Christians say overall the atmosphere has become increasingly menacing as the presence of hostile Salafi Muslim hardliners in public life has grown more pronounced.
"Extremists' actions are worrying all Egyptians and not only Christians," said Karim Goher, a Christian and one of the organizers of the halted interfaith celebration in Minya.
INTIMIDATION
Since a group of youths killed a young man while he was out with his fiancée in the port city of Suez in July, there have been a steady stream of reports in a similar vein.
This week, a Suez grocer filed a legal complaint against a group of Salafis, or ultra-orthodox Muslims, who had threatened to enact religious justice against his son by cutting out his tongue. The Salafis accused the boy of insulting religion, according to Gharib Mahmoud, the grocer.
Self-appointed "committees for the propagation of virtue and elimination of vice" have surfaced elsewhere. The name evokes the religious police of Saudi Arabia, whose strict brand of Wahhabi Islam has inspired Salafis in Egypt in recent decades.
In Kafr el-Sheikh, a town in the Nile Delta north of Cairo, one such committee handed out flyers in late October warning it would "use force against violators of its instructions". Similar acts of intimidation have been reported by Christians in the middle-class Cairo district of Shubra.
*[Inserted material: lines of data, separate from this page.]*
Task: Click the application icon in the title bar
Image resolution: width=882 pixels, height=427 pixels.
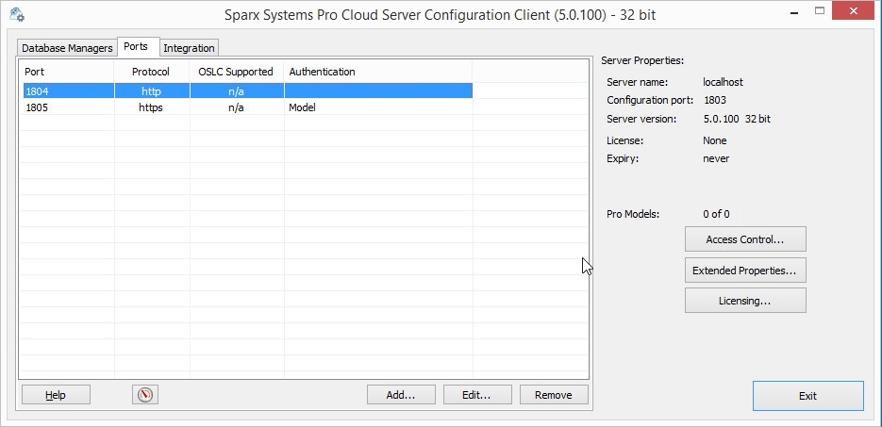Action: (16, 15)
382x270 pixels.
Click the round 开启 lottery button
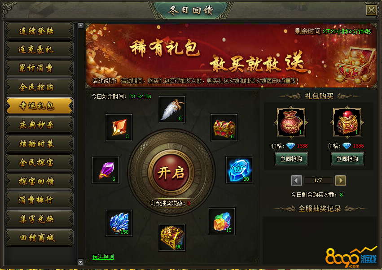coord(171,172)
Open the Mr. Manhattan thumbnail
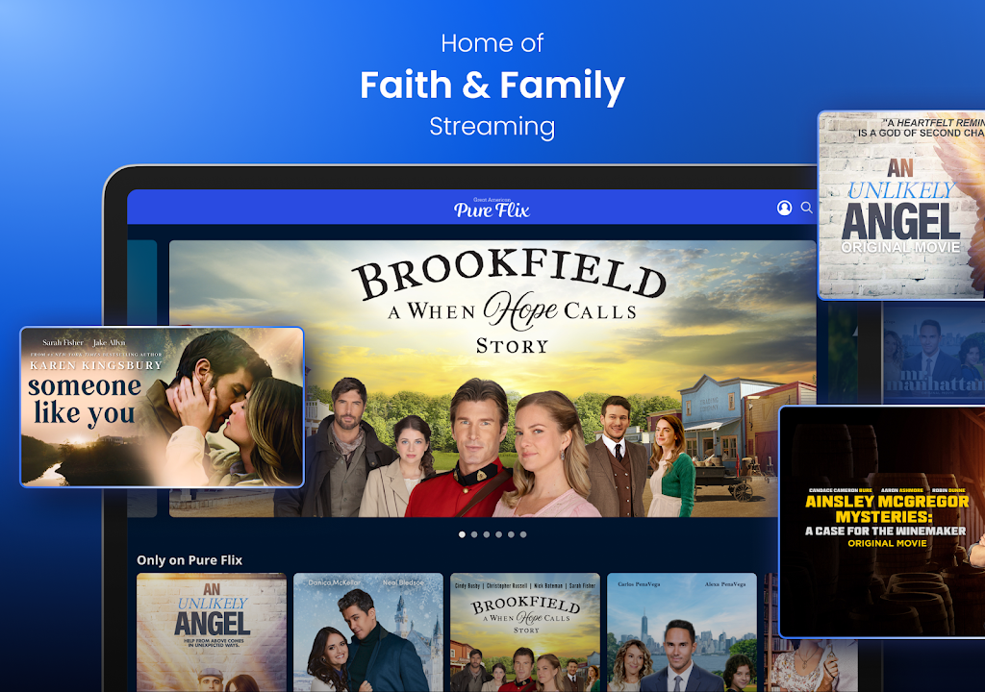The image size is (985, 692). pyautogui.click(x=934, y=353)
"We warn you Christian people to give up your filthy trade in filthy statues and paintings," read a letter warning Victor Younan, an 83-year old Christian shopkeeper, to stop selling images of Jesus. Eight other Christians told Reuters they had received similar notes.
During his presidential campaign, Mursi reassured Egypt's Christians, estimated to represent about a tenth of the population, they would be protected. Yet many remain uneasy.
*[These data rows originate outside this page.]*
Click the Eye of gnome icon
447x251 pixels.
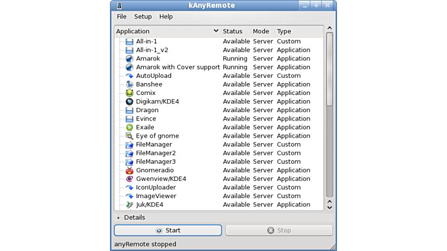130,136
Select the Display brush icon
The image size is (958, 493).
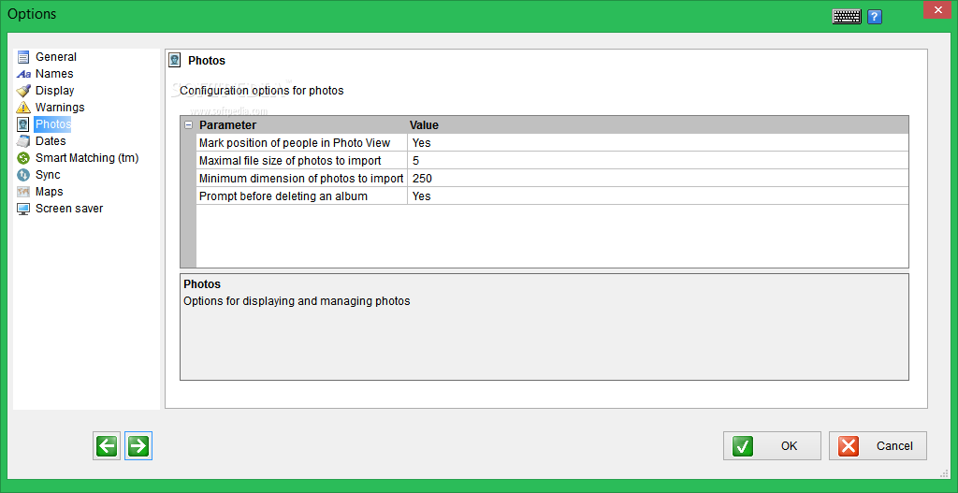pyautogui.click(x=23, y=91)
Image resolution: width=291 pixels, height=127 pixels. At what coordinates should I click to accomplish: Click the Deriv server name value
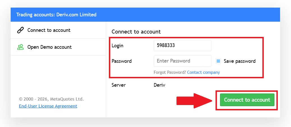[159, 85]
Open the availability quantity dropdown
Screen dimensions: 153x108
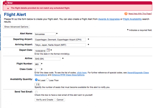click(x=37, y=84)

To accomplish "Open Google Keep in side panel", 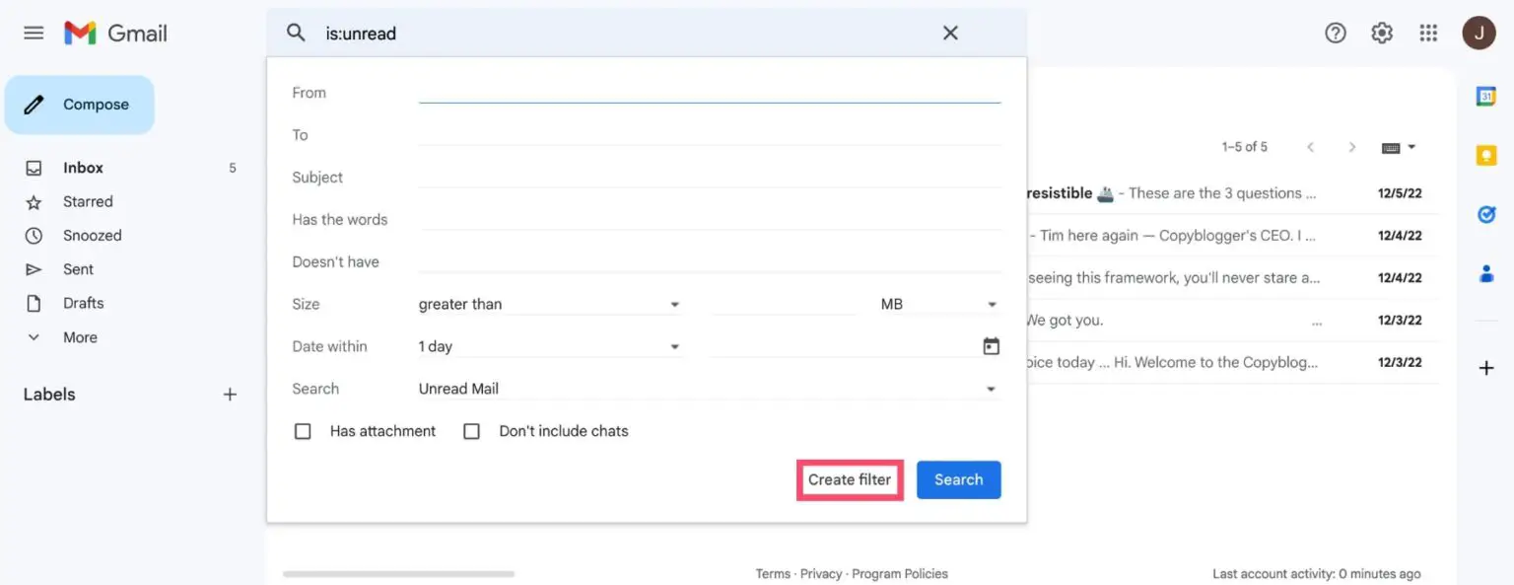I will click(x=1486, y=156).
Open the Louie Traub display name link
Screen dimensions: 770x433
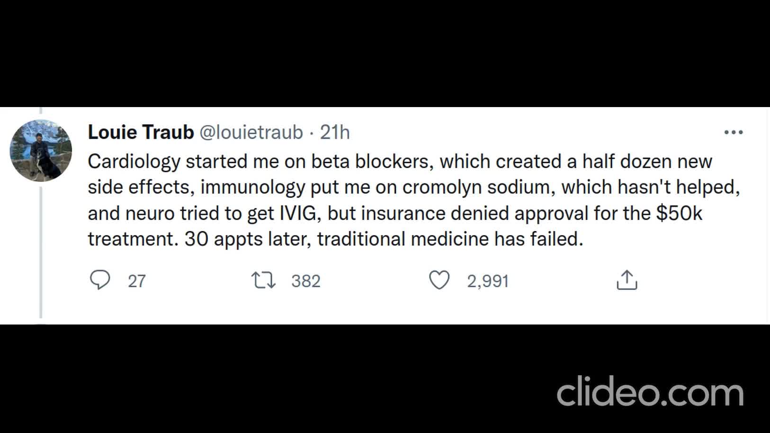(141, 133)
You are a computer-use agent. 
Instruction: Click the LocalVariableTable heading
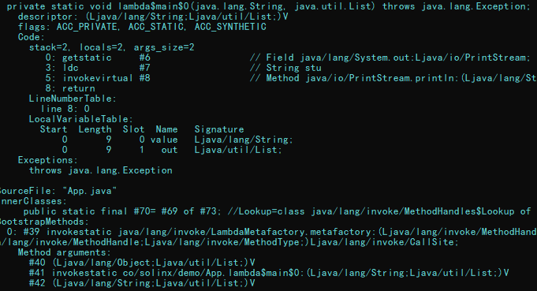click(80, 119)
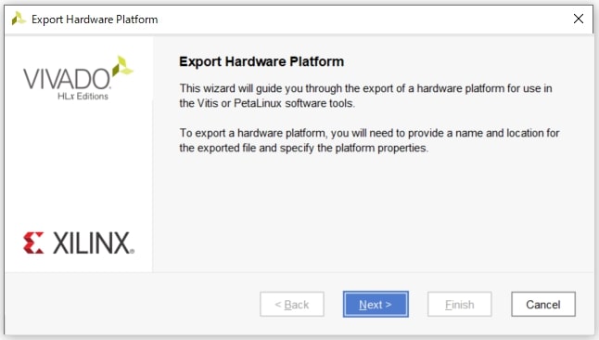Click the grayed-out Finish button
The image size is (599, 340).
click(460, 305)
The same can be said for many moderate Muslims in a country where piety runs deep but a history of violent Islamist radicalism in the 1980s and 1990s has made many suspicious of hardliners willing to take the law into their own hands.
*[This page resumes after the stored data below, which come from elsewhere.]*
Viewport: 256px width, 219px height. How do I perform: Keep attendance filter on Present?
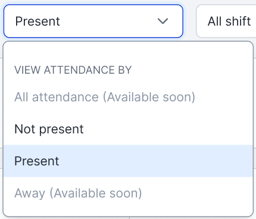click(128, 161)
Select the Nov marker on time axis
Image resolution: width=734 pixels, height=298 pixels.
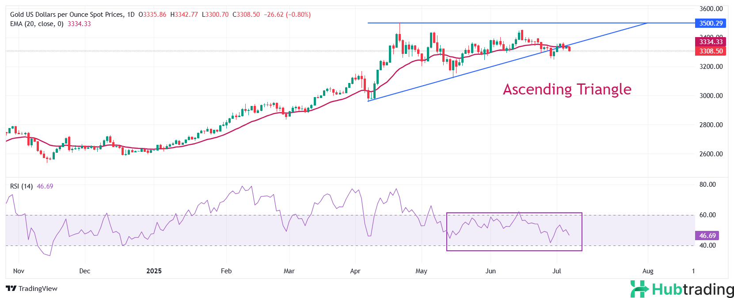click(19, 271)
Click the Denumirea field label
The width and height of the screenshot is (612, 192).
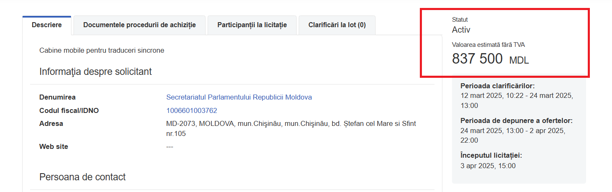pos(57,97)
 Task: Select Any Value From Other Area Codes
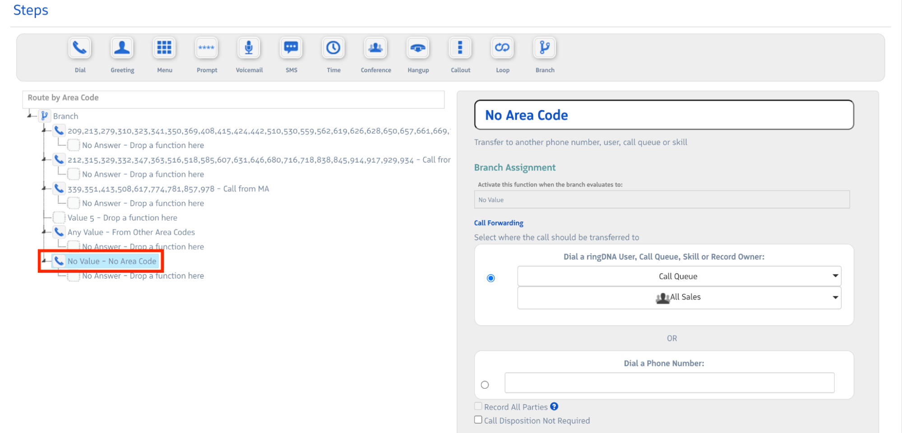coord(131,232)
The radicals present a headache for the Muslim Brotherhood and other Islamist parties that have entered mainstream politics since Mubarak was toppled, such as the Nour Party, a salafist group which has distanced itself from what it describes as individual acts of vigilantism.
Mahmoud Ghozlan, the spokesman for the Brotherhood, said of the vice committees: "They don't represent the Brotherhood or most of Egypt's moderates, but only a group of minority, hardline individuals."
"We hope such incidents vanish soon."
But the Brotherhood has been criticized for failing to adequately spell out a moderate interpretation of Islam, leaving space for hardliners to propagate their ideas on the rights of women and Christians, for example.
"They say they will not discriminate, but don't say what that means in terms of actions," said Nabil Abdel Fattah, an Egyptian political analyst and expert on Islamist groups.
The authorities appear to be applying the law where possible: the three youths behind the Suez stabbing were handed 15-year sentences in September. The Christians who received the threatening letters in Shubra reported the incident to the police, though they say there have been no arrests.
The teacher who cut the hair of her unveiled pupils was given a suspended six-month jail sentence by a Luxor court this week.
The police did not get involved in Minya, where the organizers cancelled the interfaith celebration to avoid trouble. Planned for the Muslim holiday of Eid al-Adha, the October 28 event had been named "Light in Times of Darkness" and marked an effort to ease friction in the shifting political landscape.
Musicians at the event were playing both Christian and Islamic music, before Islamists ordered them to stop, said Alaa Kabawy, a Muslim who was one of several thousand attendees.
"Similar events used to happen during Mubarak's time and nothing like this happened before. It was so shameful to see that happen," he said.